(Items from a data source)
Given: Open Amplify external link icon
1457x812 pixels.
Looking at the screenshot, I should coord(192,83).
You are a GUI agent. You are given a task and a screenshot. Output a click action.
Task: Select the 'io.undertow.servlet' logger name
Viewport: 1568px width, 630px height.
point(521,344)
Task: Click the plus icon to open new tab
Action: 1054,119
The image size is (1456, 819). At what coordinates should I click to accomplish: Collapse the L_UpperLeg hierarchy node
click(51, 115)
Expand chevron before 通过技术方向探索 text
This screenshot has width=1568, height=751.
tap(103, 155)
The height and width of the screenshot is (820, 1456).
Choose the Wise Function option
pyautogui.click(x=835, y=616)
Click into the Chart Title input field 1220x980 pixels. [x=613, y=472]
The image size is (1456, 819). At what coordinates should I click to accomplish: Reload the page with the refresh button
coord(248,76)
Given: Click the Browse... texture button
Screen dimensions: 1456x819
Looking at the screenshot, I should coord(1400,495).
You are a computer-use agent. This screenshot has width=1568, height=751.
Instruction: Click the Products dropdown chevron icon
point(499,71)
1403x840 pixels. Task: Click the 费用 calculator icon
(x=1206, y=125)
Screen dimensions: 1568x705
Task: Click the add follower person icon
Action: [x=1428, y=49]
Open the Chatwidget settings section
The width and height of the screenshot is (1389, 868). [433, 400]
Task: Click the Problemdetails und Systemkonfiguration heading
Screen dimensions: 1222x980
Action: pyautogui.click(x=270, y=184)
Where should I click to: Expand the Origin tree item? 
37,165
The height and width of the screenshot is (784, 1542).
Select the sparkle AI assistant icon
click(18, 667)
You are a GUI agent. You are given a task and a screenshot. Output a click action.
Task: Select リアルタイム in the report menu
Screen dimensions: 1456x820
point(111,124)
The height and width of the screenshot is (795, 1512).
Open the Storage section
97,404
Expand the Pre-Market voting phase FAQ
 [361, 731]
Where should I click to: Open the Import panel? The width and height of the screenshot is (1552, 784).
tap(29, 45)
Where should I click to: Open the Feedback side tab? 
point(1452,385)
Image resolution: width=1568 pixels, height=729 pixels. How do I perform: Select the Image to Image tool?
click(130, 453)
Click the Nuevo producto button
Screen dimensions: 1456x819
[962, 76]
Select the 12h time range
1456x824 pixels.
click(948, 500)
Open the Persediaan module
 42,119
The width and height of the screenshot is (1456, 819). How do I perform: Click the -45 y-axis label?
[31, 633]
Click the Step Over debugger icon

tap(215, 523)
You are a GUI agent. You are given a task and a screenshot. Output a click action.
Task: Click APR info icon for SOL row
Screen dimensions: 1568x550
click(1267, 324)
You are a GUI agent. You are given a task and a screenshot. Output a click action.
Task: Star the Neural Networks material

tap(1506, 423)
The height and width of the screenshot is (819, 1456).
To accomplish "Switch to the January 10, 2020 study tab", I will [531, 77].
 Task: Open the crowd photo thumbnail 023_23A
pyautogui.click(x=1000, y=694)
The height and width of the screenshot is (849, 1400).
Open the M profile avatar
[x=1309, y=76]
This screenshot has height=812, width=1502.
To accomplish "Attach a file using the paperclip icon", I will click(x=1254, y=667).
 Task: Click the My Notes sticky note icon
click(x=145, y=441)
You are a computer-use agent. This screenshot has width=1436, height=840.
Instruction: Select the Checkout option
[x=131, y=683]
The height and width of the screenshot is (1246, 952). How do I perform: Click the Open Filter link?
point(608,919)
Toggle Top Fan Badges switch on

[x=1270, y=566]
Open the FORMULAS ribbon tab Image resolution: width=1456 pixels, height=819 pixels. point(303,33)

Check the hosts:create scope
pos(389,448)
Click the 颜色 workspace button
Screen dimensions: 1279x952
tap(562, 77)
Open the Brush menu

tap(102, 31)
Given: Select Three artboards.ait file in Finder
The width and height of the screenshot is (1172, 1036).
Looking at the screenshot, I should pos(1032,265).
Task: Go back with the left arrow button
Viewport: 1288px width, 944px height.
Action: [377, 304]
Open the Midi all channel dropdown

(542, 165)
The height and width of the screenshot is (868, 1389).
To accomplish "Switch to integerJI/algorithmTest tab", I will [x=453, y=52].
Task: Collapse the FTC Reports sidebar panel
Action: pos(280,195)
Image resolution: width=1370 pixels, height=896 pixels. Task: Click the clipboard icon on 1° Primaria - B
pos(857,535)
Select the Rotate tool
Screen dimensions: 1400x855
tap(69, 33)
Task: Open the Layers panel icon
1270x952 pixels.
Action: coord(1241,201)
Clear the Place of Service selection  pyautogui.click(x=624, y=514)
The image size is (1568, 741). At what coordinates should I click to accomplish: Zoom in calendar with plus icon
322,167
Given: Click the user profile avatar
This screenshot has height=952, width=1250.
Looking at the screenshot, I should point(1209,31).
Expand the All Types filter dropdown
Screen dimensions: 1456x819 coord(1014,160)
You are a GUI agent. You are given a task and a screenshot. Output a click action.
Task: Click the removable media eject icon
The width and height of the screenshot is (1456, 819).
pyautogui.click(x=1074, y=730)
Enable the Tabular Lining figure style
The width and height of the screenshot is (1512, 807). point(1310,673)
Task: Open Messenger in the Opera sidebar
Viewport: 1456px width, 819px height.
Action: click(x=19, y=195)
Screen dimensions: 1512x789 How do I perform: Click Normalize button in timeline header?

## The problem
Wherever a line in the records contains the word "computer", copy that line.

## Response to the task
You are a computer-use agent. This screenshot has width=1568, height=751.
You are a computer-use agent. This screenshot has width=1436, height=840.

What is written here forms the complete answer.